**PASSAGE**:
^^^^^^^^^^^^^^^^

Here is the basic framework: we need to design a “learning algorithm” $A$ that chooses one out of $N$ possible actions, and does this repeatedly for $T$ steps.  For each possible action $i \in \{1...N\}$ and time $0 < t \le T$ there is some utility $0 \le u_t(i) \le 1$.  At time $t$ the algorithm must choose an action $i_t$ before seeing the current utilities $u_t(i)$ but rather only based on previous utilities.  The goal is to maximize the total utility obtained: $U_A = \sum_t u_t(i_t)$, where $i_t$ is the action $A$ took at time $t$.  The main challenge here is the total lack of information regarding the utilities $u_t(i)$ which need not have any relation to the utilities at previous times.  I.e. the model allows $u_t(i)$ to be chosen by an adversary, and furthermore to depend arbitrarily on the actions chosen previously by our learning algorithm, i.e. on $i_1 ... i_{t-1}$.   Since such a setting is hopeless we will not attempt comparing the performance of our algorithm to the posterior optimum, but just to some family of alternative algorithms (a family that may be defined as possible variants of the original $A$).  What we need in this context is called low swap (or internal) regret.   Let $F : \{1...N\} \rightarrow \{1...N\}$, we say that $B$ is obtained from $A$ by swap $F$ if whenever $A$ takes action $i$, then $B$ takes action $F(i)$.

Definition: $A$ that runs for $T$ steps has swap regret $R$ if for for every algorithm $B$ that is obtained from $A$ by some swap, we have that $U_A \ge U_B - R$.

It is not difficult to see that deterministic algorithms cannot have “low” swap regret, but it turns out that randomized algorithms may. A randomized algorithm may choose its action $i_t$ according to a probability distribution $p^t$, (where each $i$ is chosen with probability $p^t_i$).   There has been much work on designing learning algorithms with low regret with the end result being efficient randomized algorithms that almost surely achieve swap regret $R=O(\sqrt{NT\log N})$, the important point being that $R << T$.  (For a weaker notion, external regret, the dependence on $N$ can be made logarithmic, but this is not known for internal regret).   This post will not go into how these algorithms are constructed, but just why they are what we need.

So far all this regret-minimization stuff was in a decision-theoretic framework — just a single decision maker.  Now comes the key switch to games: what if each player in a game plays such a regret minimization algorithm?   Let us be more specific, and as above, consider two players, even though everything holds in general.  Suppose that Alice and Bob play the game for $T$ rounds, each time choosing their strategy (action) in the game according to a regret minimization algorithm.  At each time $t$ Alice plays $i_t$ and Bob plays $j_t$ and thus Alice sees utility vector $u_t(i)=a_{i,j_t}$ and Bob sees utility vector $u^{Bob}_t(j)=a_{i_t,j}$.

Lemma: Assume that Alice and Bob both play an algorithm for $T$ steps with swap regret $R$ then the uniform distribution on $(i_t,j_t)$ over all $1 \le t \le T$ is $\epsilon$-close to a correlated equilibrium (in $L_1$ norm), where $\epsilon=R/T$.   I.e., let $p$ denote this distribution then for every $i$ there exists $\epsilon_i$ such that for all $i'$, we have that $\sum_j p_{ij} a_{ij} \ge \sum_j p_{ij} a_{i'j} - \epsilon_i$, with $\sum_i \epsilon_i = \epsilon$ (and similarly for Bob).

^^^^^^^^^^^^^^^^

**SOURCE MATERIAL**:

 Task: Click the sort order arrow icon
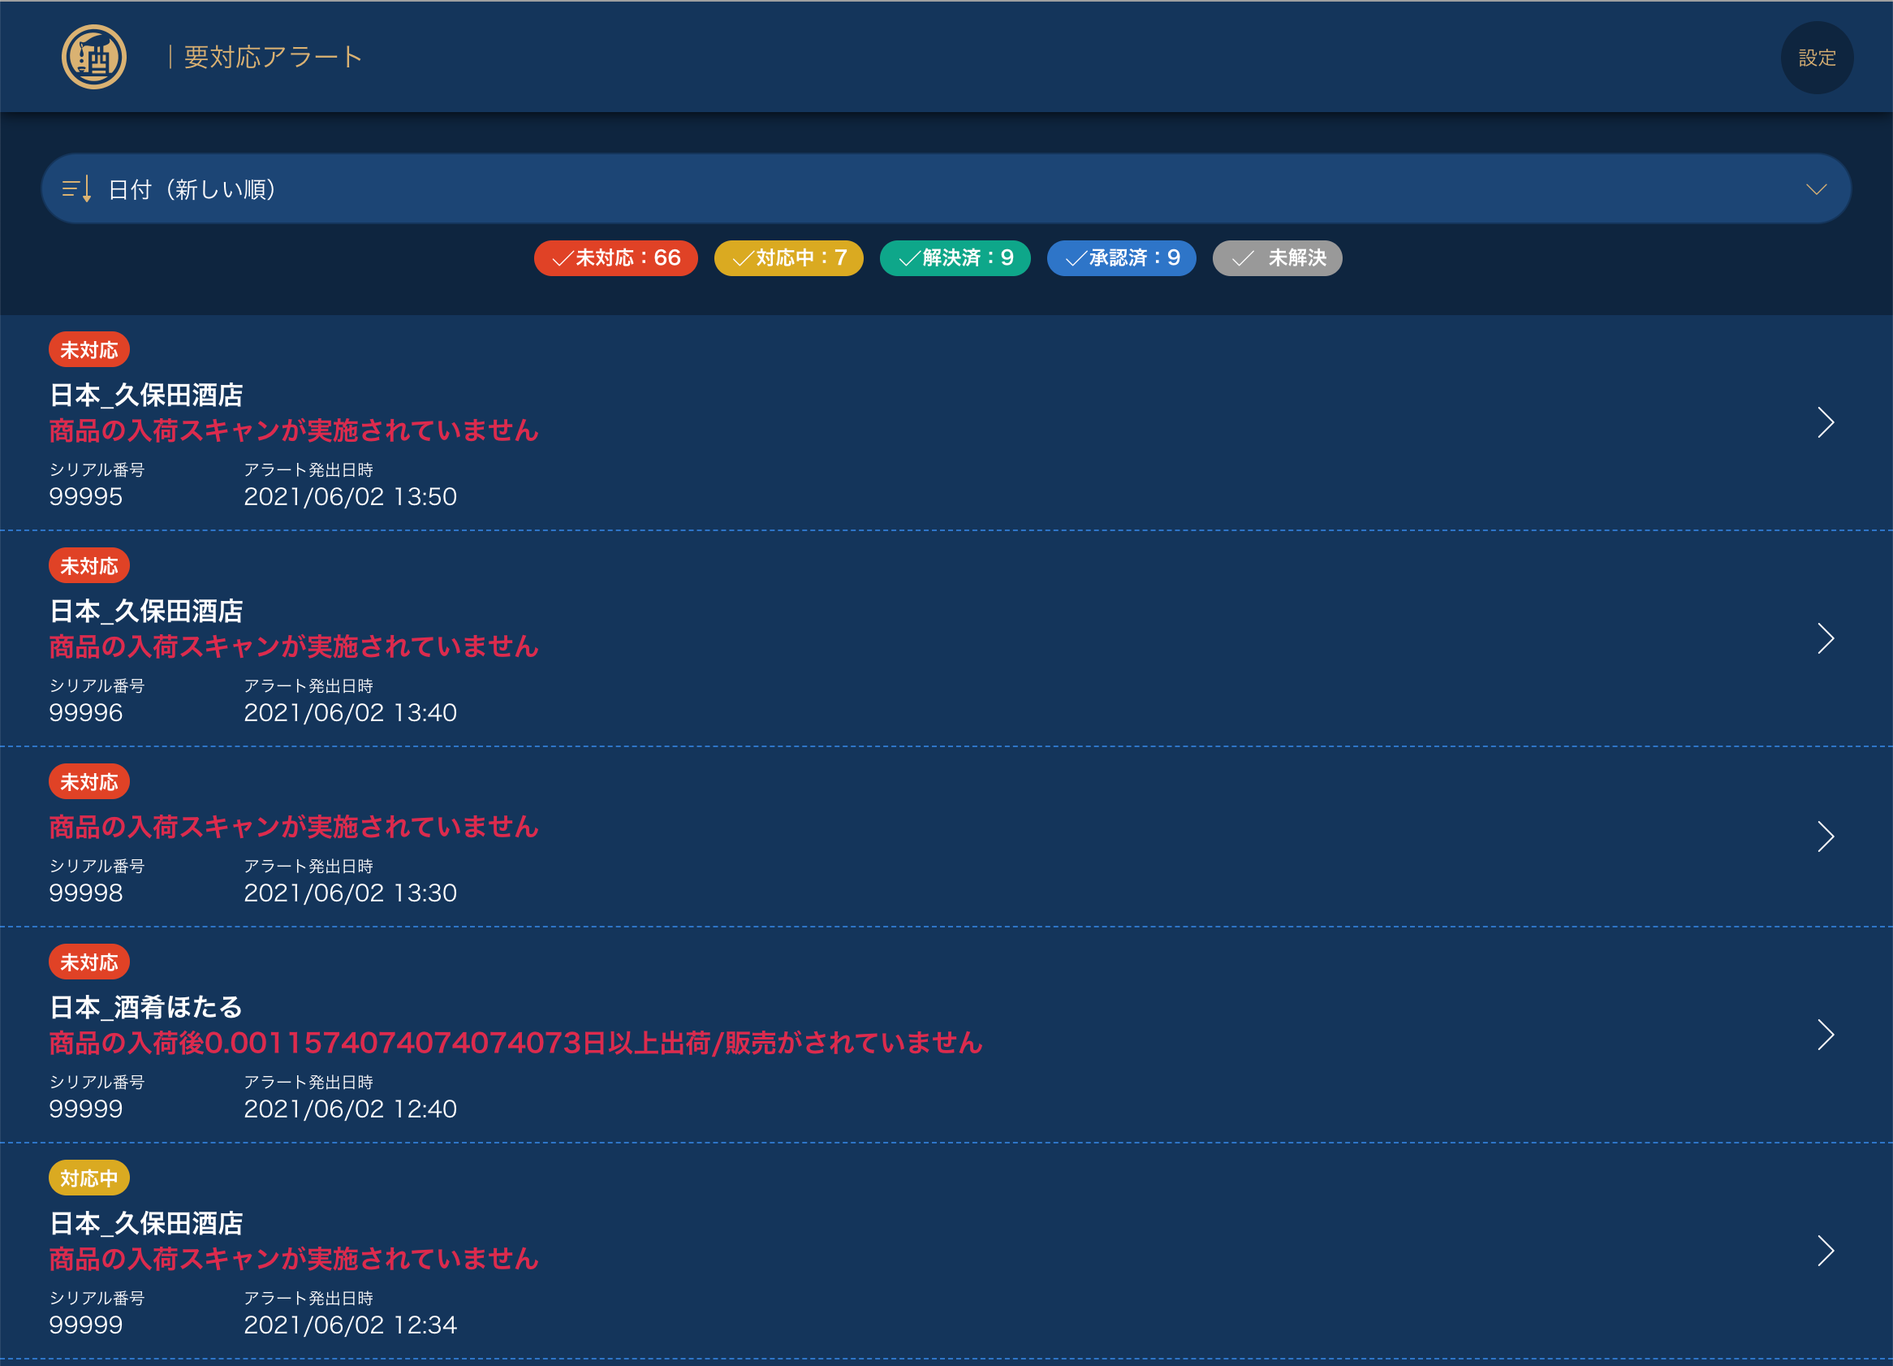click(x=77, y=190)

^^^^^^^^^^^^^^^^

According to the passage on regret minimization above, what kind of algorithm cannot have low swap regret?

Deterministic algorithms.